The U.S. Food and Drug Administration (FDA) Center for Devices and Radiological Health (CDRH) classifies personal lubricants as Class II medical devices. Because of this status and the nature of body ...contact common to personal lubricants, CDRH reviewers routinely recommend a standard biocompatibility testing battery that includes: an in vivo rabbit vaginal irritation (RVI) test; an in vivo skin sensitization test, such as the guinea pig maximization test (GPMT); and an in vivo acute systemic toxicity test using mice or rabbits. These tests are conducted using live animals, despite the availability of in vitro and other non-animal test methods that may be suitable replacements. The only test included in the biocompatibility battery currently conducted using in vitro assay(s) is cytotoxicity. FDA's recently launched Predictive Toxicology Roadmap calls for the optimization of non-animal methods for the safety evaluation of drugs, consumer products and medical devices. In line with these goals, a Consortium comprising the Institute for In Vitro Sciences, Inc. (IIVS), industry, the Consumer Healthcare Products Association (CHPA), and the PETA International Science Consortium (PETA-ISC) is qualifying the use of an in vitro testing method as replacement for the RVI test. Participating companies include manufacturers of personal lubricants and those interested in the advancement of non-animal approaches working collaboratively with the FDA CDRH to develop an in vitro testing approach that could be used in place of the RVI in pre-market submissions. Personal lubricants and vaginal moisturizers with diverse chemical and physical properties (e.g., formulation, viscosity, pH, and osmolality) in their final undiluted form will be the focus of the program. In vitro vaginal irritation data generated using commercially available human reconstructed vaginal tissue model(s) will be paired with existing in vivo RVI data and analyzed to develop a Prediction Model for the safety assessment of these products. This research plan has been accepted into the FDA CDRH Medical Device Development Tools (MDDT) program as a potential non-clinical assessment model (NAM). The proposed NAM aligns with the goals of the recently launched FDA Roadmap to integrate predictive toxicology methods into safety and risk assessment with the potential to replace or reduce the use of animal testing.

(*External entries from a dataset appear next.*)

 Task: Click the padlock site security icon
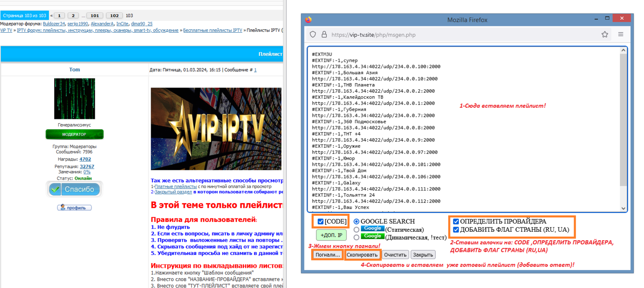tap(324, 35)
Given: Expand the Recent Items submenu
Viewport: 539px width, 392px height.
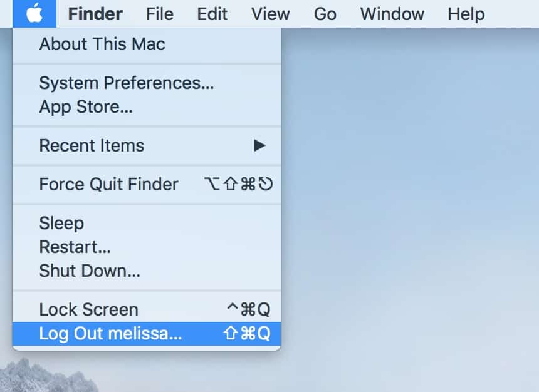Looking at the screenshot, I should click(92, 146).
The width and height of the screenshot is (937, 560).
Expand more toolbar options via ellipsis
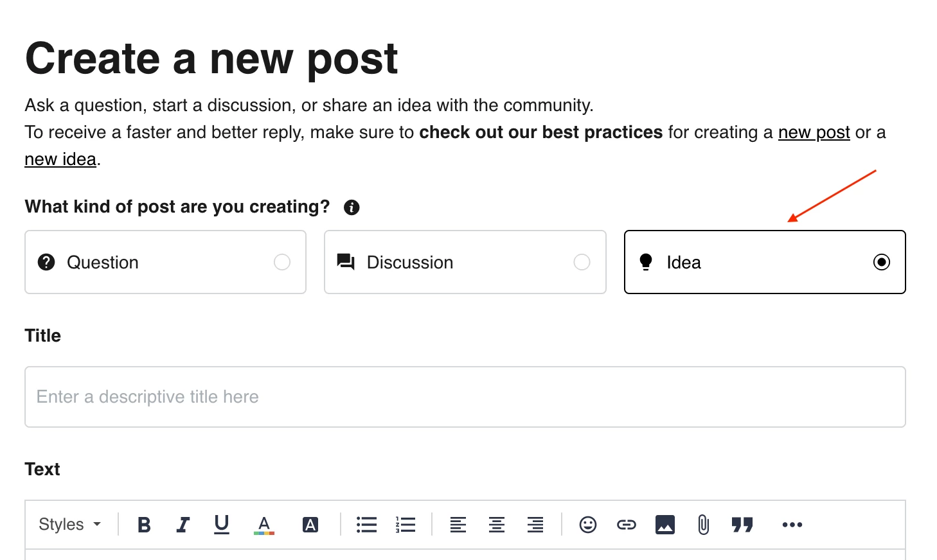coord(792,525)
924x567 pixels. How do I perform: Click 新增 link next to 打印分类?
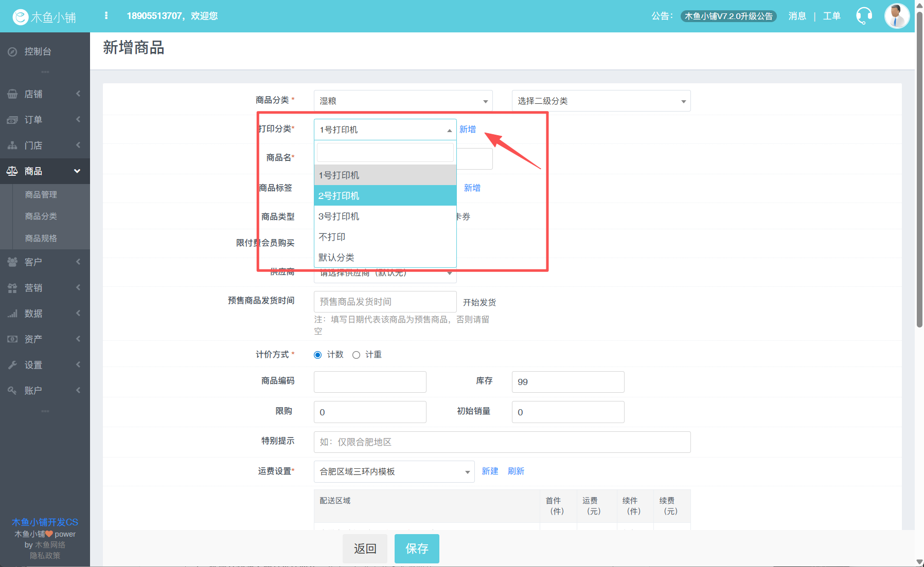point(467,130)
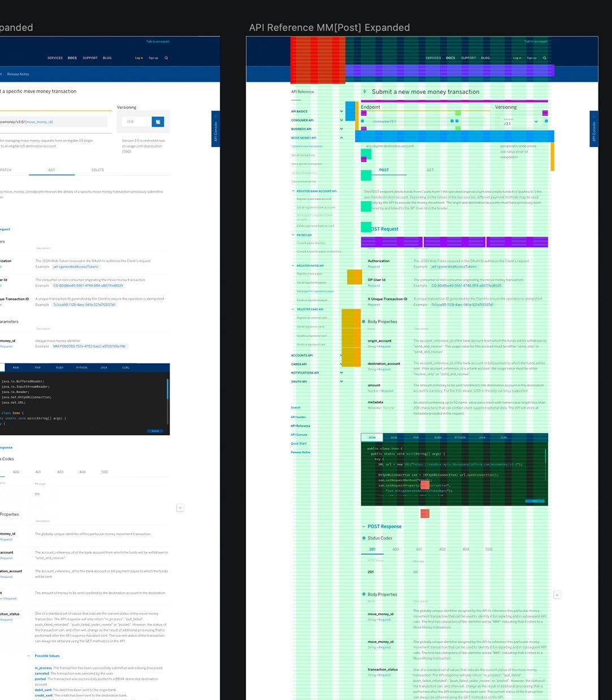Open the /3.1 version dropdown
The height and width of the screenshot is (700, 612).
536,121
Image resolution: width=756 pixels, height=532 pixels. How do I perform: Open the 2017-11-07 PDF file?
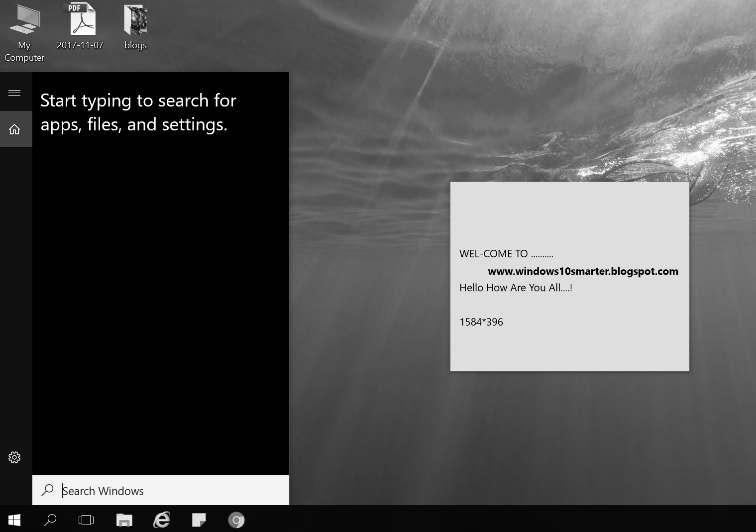coord(80,19)
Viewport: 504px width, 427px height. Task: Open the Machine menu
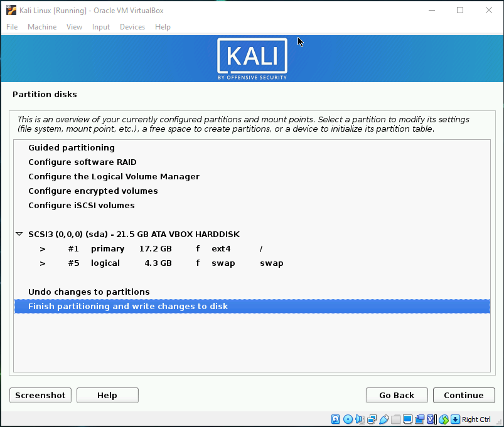point(42,27)
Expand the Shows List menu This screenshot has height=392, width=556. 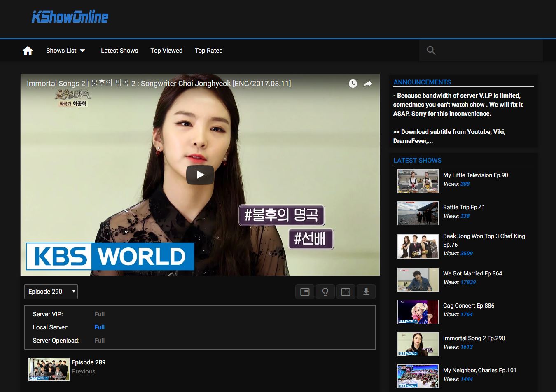tap(65, 51)
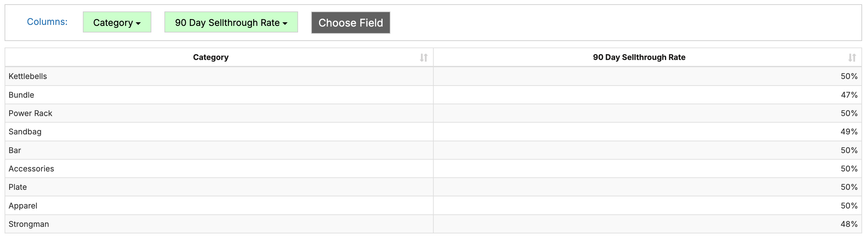868x238 pixels.
Task: Click the Category table header
Action: pyautogui.click(x=211, y=57)
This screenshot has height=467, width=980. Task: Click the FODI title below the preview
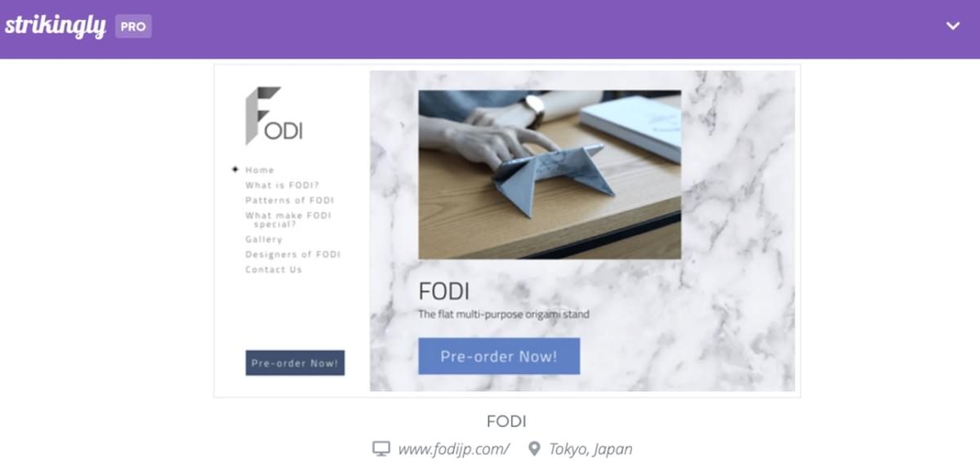(506, 422)
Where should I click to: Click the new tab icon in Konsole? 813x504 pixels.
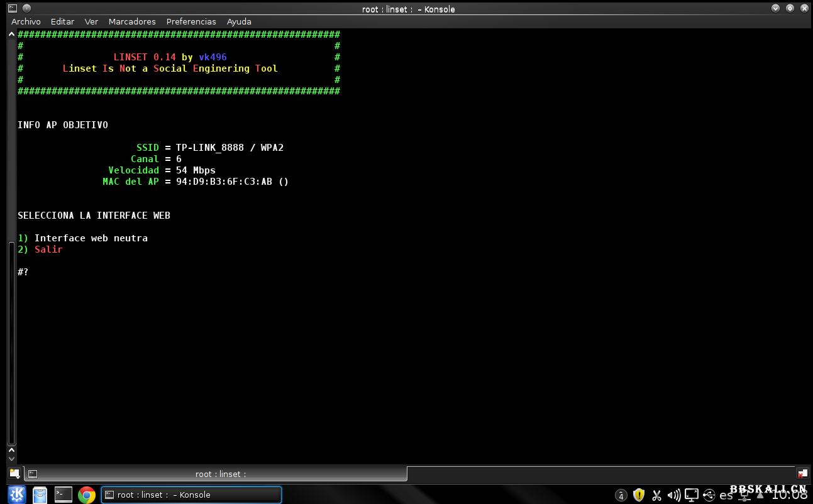pos(14,474)
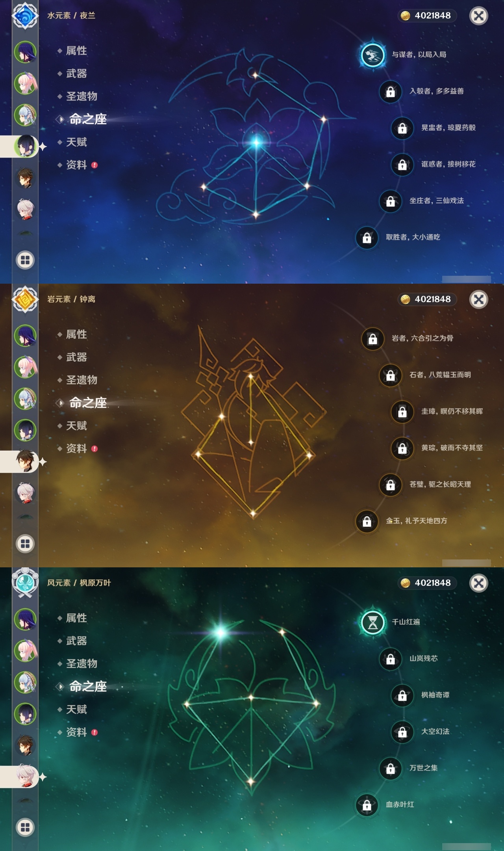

•A Consortium is qualifying the use of an in vitro testing method as replacement for the RVI test.•Personal lubricants and vaginal moisturizers in their final undiluted form will be the focus of the program.•A Prediction Model will be generated based on analysis of paired existing in vivo and new in vitro vaginal irritation data.•This research plan has been accepted into the FDA CDRH MDDT program as a potential NAM.